A hard-on that was all because of me, thank you. The silly thought occurred to me as he padded down the stairs, hunched like an old man. I smiled at the sight of him. I was feeling pretty giddy—pretty high on womanly sexual power. I wonder how many men realized that we got off on arousing them just as much as they seemed to like turning us on? I know there are a lot of men out there only concerned about their own pleasure, just as there women like that, too, but Noah and I obviously weren’t amongst them.

Oh, I was in such danger where he was concerned. I had to slow down, or I’d be in love before I knew what hit me. If I wasn’t in love already.

That was a sobering thought. I polished off the rest of my wine in an attempt to forget it. When he came back upstairs, Noah took one look at my empty glass and shook his head in amusement. He brought the bottle in, and we sat on the couch, each with our own carton of noodles, chicken, and vegetables. We split the order of crispy spring rolls, and I was tickled to learn that Noah didn’t like fish sauce either. We used a mix of hoisin and hot sauce as dip. We listened to music and talked as we ate.

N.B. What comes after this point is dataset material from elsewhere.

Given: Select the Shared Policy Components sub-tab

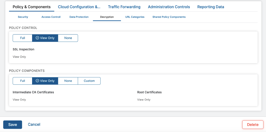Looking at the screenshot, I should (169, 17).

We finished dinner and the wine while snuggled on the couch watching TV. You would think I would be satisfied with that, but I wasn’t. I didn’t like not being satisfied either. Everything was great—better than I even dreamed it could be. I was comfortable enough with Noah to be confident, but just on edge enough to enjoy the sexual tension. The problem, though, wasn’t with us. It was with Noah.

I couldn’t put my finger on it, but something wasn’t right with him. It was like something was missing. Maybe it was my paranoia, or maybe some kind of residual hangover from the injury he’d received from Karatos, but there was something. Both Verek and my father said they couldn’t find anything wrong with Noah, but had they looked past the physical? What if Karatos had done something to him?